EXCERPTED PASSAGE ▸

5 Tips for Parenting in the Digital Age

Technology is everywhere. Even our children are enamored by digital assistants, surrounded by personalized ads, and immersed in multiple devices. It’s changed the ways families live and interact.

There are wonderful graces that accompany these advances. Information is more portable and accessible. We are able to stay connected to family and friends hundreds of miles apart.

As parents, though, we wonder how much technology consumption is just right for our children at every developmental stage. Every child and situation is unique, so it seems as if none of the answers we find online fit perfectly.

Even so, there are some guidelines which can inform family discussions and illuminate decision making for families seeking to navigate this brave new world.

Here are five principles to consider as you lead your children through their interactions with technology in today’s environment.

1. Connect with other parents.

Partner with parents who share your values and who are navigating this journey simultaneously. For us, this occurred in our small group. We had parents to bounce ideas off of, to share experiences, and help keep abreast of emerging trends.

2. Check the Content.

Scrutinize. Be a gatekeeper. Common Sense Media is a solid place to start. They have age-graded reviews and resources ranging from movies to video games to social media and other online platforms. In the beginning, movies and video games are the “content” most parents must monitor.

Over time, apps, websites, social media ought to be considered content as well. Think about what your child interacts with the most. Does every child in your family need the same restrictions? Why or why not?

3. Chaperone your Child.

The word chaperone conveys this idea of going with, or alongside, someone. It’s not an end destination, but it needs to be on the path toward autonomy and not a forgotten rest stop. Checking out the content and checking on your child are two different things. One monitors media, the other monitors behavior.

As parents, we like to threaten our kids with things like, “Well, who do you think is paying for that?” But honestly, does “Who is paying” matter? What happens if the young person gets a job and starts paying? What if they go behind your back to get a cheap throw away phone? For every guideline, for every rule you put in place, explain why. Because one day, you want them to be able to think through new problems with a solid rationale. One day, they will be paying. What do you want them to know? What skills do you want them to possess?

All of it begins with you being a role model and leader in your own home. Start by addressing your own sinful patterns with respect to technology—and walk alongside your child as you both strive to strike a healthy balance in your media consumption.

Children have a hard time processing why you can be on your phone, but they aren’t allowed to be on their device. If they see you tied to your own technology, and if that tie interferes with your interactions with them, be prepared for some dissonance. If devices must be powered down at night or charged in a central location, consider making it a house rule instead of a child-only rule.

4. Counsel with Conversations.

You must create open lines of communication and trust so your children will come to you when they have problems. Counsel doesn’t mean you just give your kids advice.

Young people want to know, “Why are you talking to me?” They have the ability to look up everything you are saying on the internet. They don’t need you to answer random trivia questions or to show them how to fix anything.

DATA FOR ANALYSIS ▸
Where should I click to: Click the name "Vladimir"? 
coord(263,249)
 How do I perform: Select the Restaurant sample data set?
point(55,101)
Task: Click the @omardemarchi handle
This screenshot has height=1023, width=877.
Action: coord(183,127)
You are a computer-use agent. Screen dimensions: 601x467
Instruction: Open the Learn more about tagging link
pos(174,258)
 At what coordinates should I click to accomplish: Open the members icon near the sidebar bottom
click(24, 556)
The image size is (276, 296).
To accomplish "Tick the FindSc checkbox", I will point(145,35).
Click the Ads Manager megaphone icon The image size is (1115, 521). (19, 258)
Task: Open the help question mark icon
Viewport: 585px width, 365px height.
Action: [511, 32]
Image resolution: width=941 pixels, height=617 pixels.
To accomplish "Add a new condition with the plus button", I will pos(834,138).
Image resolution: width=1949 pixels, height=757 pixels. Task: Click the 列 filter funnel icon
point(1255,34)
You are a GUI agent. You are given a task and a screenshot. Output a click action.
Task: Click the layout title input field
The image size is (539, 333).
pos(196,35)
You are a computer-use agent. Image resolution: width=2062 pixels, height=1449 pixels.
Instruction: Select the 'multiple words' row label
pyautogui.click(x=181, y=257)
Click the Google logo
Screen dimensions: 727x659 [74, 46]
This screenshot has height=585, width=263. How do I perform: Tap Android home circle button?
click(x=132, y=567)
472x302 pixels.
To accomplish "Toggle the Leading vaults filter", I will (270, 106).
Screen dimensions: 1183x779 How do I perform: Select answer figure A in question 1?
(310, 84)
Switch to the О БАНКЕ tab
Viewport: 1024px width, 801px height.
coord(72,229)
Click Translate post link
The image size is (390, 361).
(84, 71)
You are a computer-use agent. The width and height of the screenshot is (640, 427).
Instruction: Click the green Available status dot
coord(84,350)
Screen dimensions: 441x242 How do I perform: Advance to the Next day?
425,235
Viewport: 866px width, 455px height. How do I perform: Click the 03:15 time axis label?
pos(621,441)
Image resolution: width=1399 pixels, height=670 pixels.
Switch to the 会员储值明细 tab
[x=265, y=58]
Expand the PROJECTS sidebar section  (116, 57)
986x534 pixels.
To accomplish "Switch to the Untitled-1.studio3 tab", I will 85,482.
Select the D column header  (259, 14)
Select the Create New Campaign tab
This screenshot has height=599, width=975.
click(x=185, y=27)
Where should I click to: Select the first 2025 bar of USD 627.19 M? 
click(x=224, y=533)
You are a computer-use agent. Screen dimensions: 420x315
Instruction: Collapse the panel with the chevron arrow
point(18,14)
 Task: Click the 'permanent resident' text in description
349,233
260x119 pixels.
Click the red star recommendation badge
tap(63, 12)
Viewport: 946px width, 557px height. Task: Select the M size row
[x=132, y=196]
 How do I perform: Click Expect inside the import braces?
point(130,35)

ACTIVITY 1 ▸
In the parenting tips article, which resource is called a solid place to start when checking content?
ACTIVITY 2 ▸
Pick up the article on parenting in the digital age where it stops, and keep writing in the same voice.

FINAL ANSWER 1 ▸
Common Sense Media.

FINAL ANSWER 2 ▸
Was the internet around when you were a kid? So, why are you worthy of speaking counsel into their lives? Trust is the ultimate goal of your relationship with your child.

5. Create Healthy Habits.

There will be times when your child is not physically with you. They may be playing with friends, at a sleepover, or at school. You will not be able to control what they are exposed to via other children’s devices. However, you do have the opportunity to build healthy habits and to talk through possible scenarios.

  • What will you do when you see something inappropriate on someone else’s phone?
  • How do you react when the music being played is crude or vulgar?
  • What questions should you quickly ask before someone offers to share a picture or video?

Many of these situations happen organically and your child must respond quickly. Sometimes, they must choose what to say or do after the fact. Counseling them before and after incidents occur helps to build healthy habits and gives your children tools for proactively protecting themselves from inappropriate content or behavior from others.

 

There are things we have to address as parents that generations before us never did. But the goal remains the same as it always has. We want to raise our children to be thriving, contributing members of society, to look on others with compassion and kindness, and to love Jesus with everything they have.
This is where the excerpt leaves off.